▸ **Goal**: Can you give the records, from the line containing "Given: Click the Address Line 1 field" through their end, as a Markdown table with the columns Row and Line, one numbered row per line, with blank lines and the pictures left out?

▸ **The records**:
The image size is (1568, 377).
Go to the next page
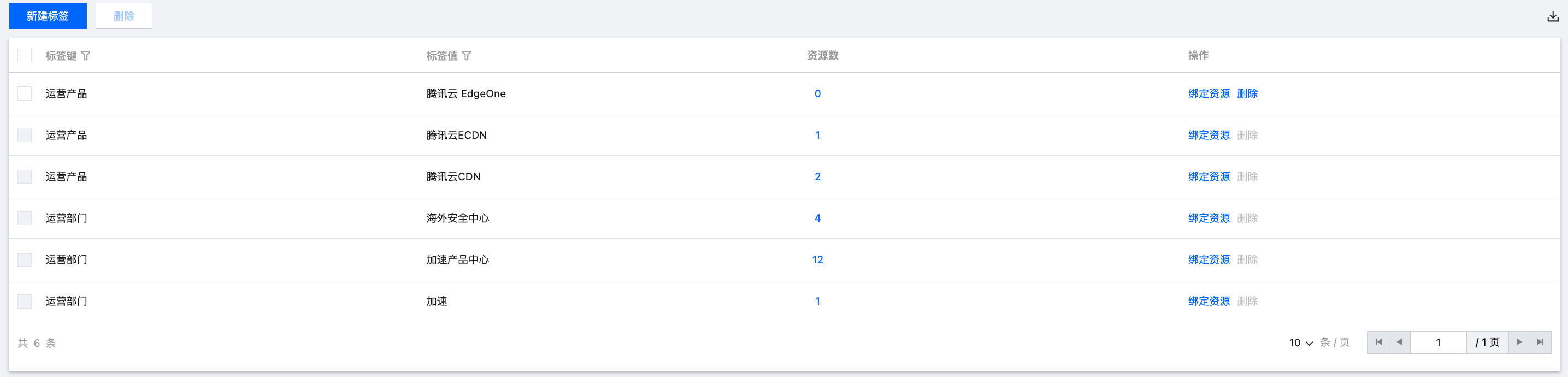[x=1519, y=342]
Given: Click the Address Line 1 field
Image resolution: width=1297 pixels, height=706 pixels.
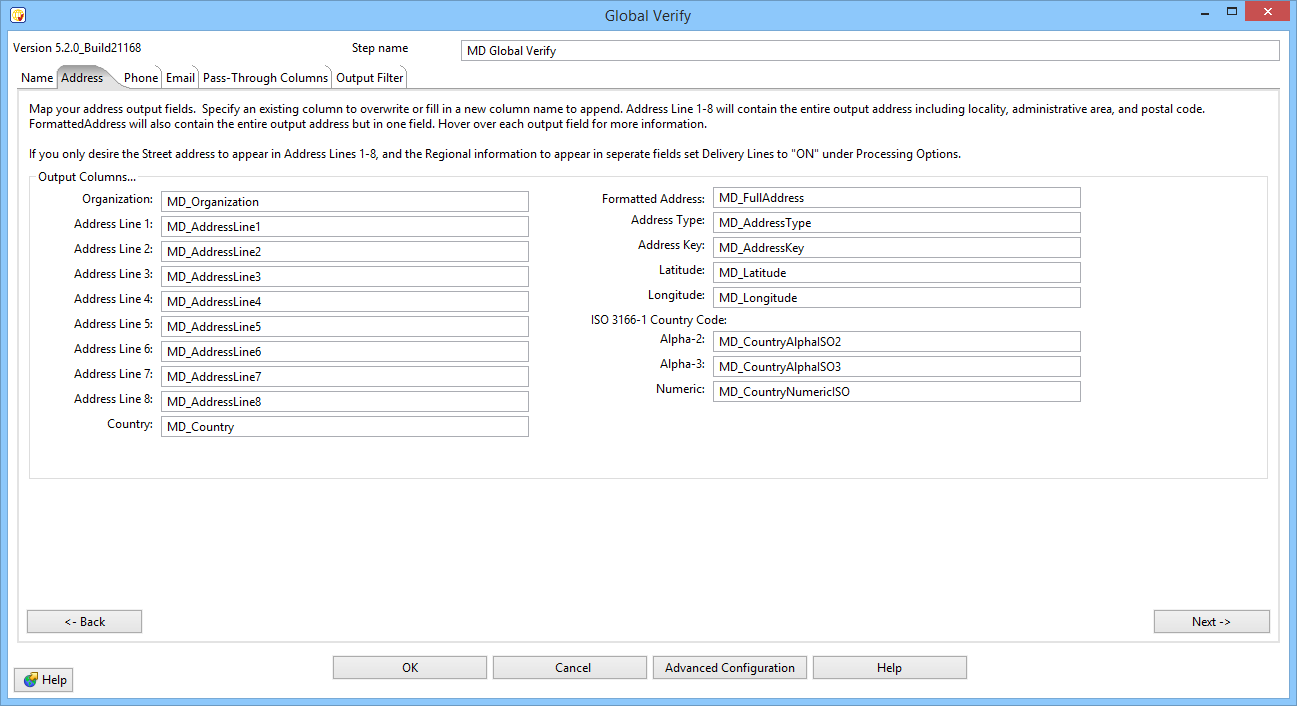Looking at the screenshot, I should pyautogui.click(x=344, y=227).
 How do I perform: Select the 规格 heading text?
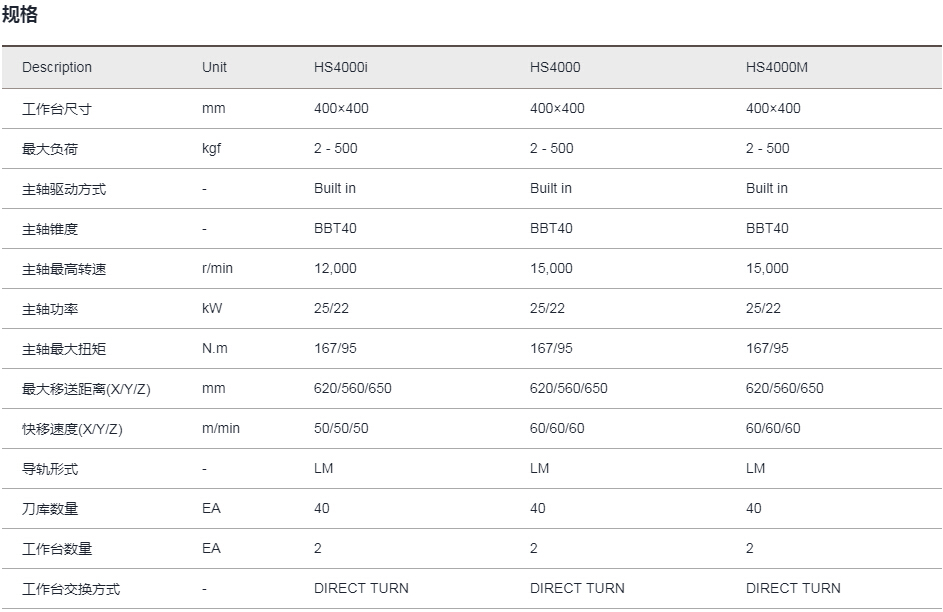point(20,14)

▸ **Output for this exercise**:
| Row | Line |
|---|---|
| 1 | Given: Click the Address Line 1 field |
| 2 | Image resolution: width=1297 pixels, height=706 pixels. |
| 3 | Looking at the screenshot, I should pyautogui.click(x=344, y=227). |
| 4 |  How do I perform: Select the 规格 heading text? |
| 5 | point(20,14) |